**About this exercise:**
Reproduce, unaltered, the line with "Task: Click the New file toolbar icon" along with every line that follows it in the records, up to the last.

** Provided records follows **

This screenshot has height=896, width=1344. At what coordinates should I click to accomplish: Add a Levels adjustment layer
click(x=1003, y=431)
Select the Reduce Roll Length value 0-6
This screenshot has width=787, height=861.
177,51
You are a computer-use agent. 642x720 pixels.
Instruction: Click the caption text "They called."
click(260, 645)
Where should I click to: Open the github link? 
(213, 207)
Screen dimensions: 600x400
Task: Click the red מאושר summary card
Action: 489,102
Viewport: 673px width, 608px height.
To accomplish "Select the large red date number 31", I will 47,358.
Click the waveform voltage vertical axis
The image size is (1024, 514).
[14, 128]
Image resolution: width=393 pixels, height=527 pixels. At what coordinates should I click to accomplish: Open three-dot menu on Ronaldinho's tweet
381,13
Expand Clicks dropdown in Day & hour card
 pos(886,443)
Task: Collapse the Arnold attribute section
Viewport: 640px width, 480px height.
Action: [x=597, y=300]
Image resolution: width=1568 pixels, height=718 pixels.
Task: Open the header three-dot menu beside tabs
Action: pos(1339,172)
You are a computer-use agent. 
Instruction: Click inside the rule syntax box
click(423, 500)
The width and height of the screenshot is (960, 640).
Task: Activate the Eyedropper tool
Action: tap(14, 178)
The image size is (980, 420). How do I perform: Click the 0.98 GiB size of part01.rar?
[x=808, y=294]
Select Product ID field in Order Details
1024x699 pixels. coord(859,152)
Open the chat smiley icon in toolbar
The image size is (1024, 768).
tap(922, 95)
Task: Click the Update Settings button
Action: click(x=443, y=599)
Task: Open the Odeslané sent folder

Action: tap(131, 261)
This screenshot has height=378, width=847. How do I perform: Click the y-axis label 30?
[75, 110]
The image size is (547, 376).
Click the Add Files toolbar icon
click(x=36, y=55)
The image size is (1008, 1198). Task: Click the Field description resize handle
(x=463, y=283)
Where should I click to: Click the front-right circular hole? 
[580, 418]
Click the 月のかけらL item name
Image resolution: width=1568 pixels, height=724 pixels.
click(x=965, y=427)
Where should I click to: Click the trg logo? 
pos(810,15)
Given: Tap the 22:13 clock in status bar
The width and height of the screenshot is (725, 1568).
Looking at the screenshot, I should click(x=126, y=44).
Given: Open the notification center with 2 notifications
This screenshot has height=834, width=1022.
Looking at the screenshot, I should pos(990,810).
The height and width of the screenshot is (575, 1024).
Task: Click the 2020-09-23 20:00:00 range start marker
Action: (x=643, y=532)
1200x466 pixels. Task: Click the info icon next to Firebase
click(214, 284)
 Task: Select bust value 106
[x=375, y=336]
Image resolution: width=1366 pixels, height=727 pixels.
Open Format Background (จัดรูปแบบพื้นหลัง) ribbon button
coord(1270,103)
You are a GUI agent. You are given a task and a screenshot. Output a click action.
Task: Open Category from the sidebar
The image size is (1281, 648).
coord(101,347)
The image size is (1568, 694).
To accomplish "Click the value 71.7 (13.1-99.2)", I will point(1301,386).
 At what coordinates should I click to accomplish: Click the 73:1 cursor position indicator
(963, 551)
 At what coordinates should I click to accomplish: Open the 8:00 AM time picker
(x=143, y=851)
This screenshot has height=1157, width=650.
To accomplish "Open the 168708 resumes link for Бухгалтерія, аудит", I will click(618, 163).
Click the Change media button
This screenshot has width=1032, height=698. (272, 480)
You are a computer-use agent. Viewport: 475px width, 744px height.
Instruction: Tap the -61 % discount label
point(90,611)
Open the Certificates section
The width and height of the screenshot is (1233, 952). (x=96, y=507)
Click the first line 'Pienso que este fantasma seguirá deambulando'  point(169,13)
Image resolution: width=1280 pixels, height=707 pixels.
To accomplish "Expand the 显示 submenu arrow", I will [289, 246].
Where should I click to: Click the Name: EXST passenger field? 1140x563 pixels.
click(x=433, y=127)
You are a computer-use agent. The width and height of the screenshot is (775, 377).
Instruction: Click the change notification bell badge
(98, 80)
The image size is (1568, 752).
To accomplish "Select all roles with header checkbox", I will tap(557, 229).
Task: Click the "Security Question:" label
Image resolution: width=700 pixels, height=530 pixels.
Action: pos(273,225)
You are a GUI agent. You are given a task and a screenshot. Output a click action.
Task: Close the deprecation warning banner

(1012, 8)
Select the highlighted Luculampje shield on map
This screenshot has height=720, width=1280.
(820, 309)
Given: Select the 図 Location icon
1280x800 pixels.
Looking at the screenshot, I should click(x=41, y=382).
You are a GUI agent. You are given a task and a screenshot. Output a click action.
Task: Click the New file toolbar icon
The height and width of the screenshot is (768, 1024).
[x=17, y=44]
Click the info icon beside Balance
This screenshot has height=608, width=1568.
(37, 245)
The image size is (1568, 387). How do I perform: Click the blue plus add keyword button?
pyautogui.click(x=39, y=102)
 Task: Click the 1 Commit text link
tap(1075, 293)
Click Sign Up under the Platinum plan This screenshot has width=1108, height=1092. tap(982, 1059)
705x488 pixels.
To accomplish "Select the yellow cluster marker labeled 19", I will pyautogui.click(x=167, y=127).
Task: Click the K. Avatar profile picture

** End of Provided records **

**Written response:**
Task: Click the New file toolbar icon
The height and width of the screenshot is (768, 1024).
[x=17, y=44]
Click the info icon beside Balance
This screenshot has height=608, width=1568.
(37, 245)
The image size is (1568, 387). How do I perform: Click the blue plus add keyword button?
pyautogui.click(x=39, y=102)
 Task: Click the 1 Commit text link
tap(1075, 293)
Click Sign Up under the Platinum plan This screenshot has width=1108, height=1092. tap(982, 1059)
705x488 pixels.
To accomplish "Select the yellow cluster marker labeled 19", I will pyautogui.click(x=167, y=127).
Task: Click the K. Avatar profile picture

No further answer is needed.